Словацкая новелла - Петер Балга
Шрифт:
Интервал:
Закладка:
— Кто это они?
— Они — это они, — неохотно ответил учитель, хмурясь еще больше.
— Расскажи об этом, — подбодрила его жена. — Расскажи, Ондрик.
Было ясно, что учитель не хочет продолжать разговор. Все же он заговорил, правда, нехотя, словно против воли.

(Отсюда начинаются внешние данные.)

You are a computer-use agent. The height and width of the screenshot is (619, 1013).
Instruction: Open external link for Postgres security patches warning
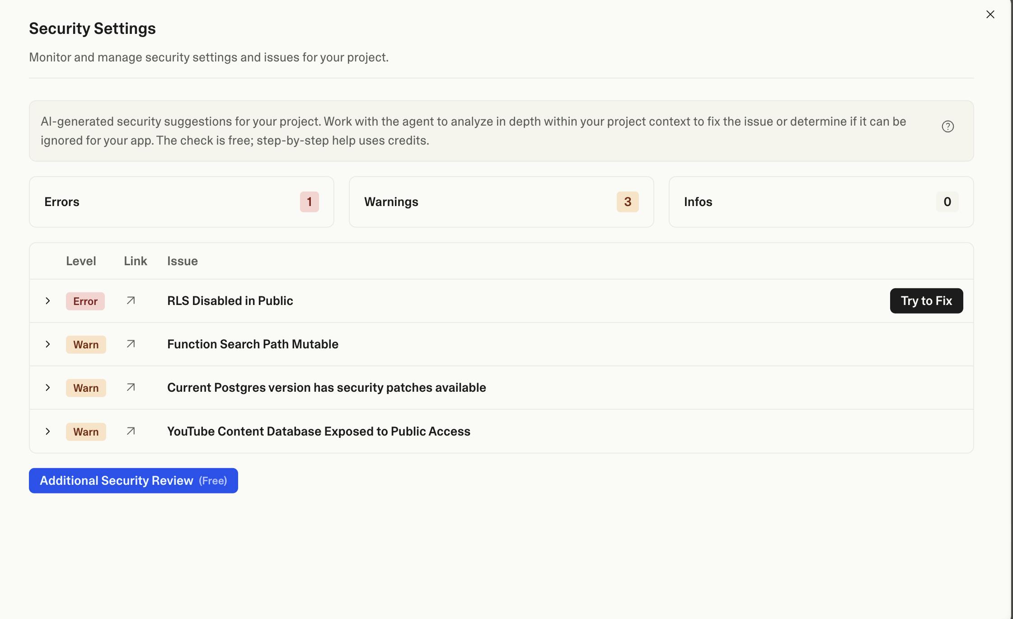pos(131,388)
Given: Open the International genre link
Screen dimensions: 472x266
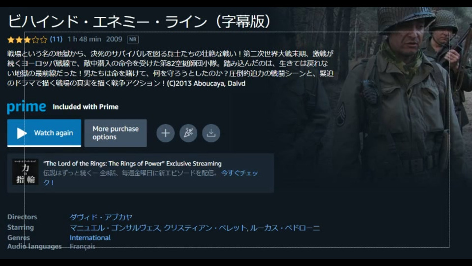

— Они — это мои товарищи. Близкие моему сердцу люди. — Он опять криво, как-то страдальчески усмехнулся. — Пока не произошла эта самая история, я даже не задумывался над тем, кто меня окружает, я знал, что это свои, близкие мне люди, я был с коммунистами, жил в среде товарищей коммунистов, это было очевидно само по себе, это был воздух, которым я дышал. Понимаете, мне всегда казалось, что мы составляем несокрушимый монолит, идем в ногу сплоченными рядами, что я частица какого-то прочного сплава. А потом случилась эта самая история, и вдруг оказалось, что я шагаю не в ногу, перестал быть частицей сплава, даже воздуха вокруг меня как бы стало меньше. Интересно, что пока речь идет не о вас, вы этого не замечаете. Сколько падений я видел! И я всегда говорил и искренне думал, что падения эти лишь укрепляют наше единство, сплачивают наши ряды, наша поступь становится тверже и тому подобное. Многие из потерпевших иной раз были убеждены, что приносят себя в жертву единству, и чуть ли не восторженно принимали свое падение. Да и я сам был склонен, особенно вначале, этому верить. Понимаете, как это трудно? И сейчас я ни минуты не колеблясь пожертвовал бы жизнью за свои убеждения. Но как пожертвовать честью? Как пожертвовать во имя единства своей собственной честью коммуниста? А если вы вдобавок не окончательно уверены в этом? Можете ли вы, товарищ писатель, представить себе, как это трудно?
— Могу.
— Вероятно, и впрямь можете. Не я один прохожу через эти испытания. Пока со мной ничего не случилось, я считал, что люди, с которыми произошло нечто подобное, либо враги, либо идиоты, в лучшем случае неудачники. Теперь я вижу, что это ни то, ни другое, ни третье. Это словно рок или, как оно там называется, высшая закономерность.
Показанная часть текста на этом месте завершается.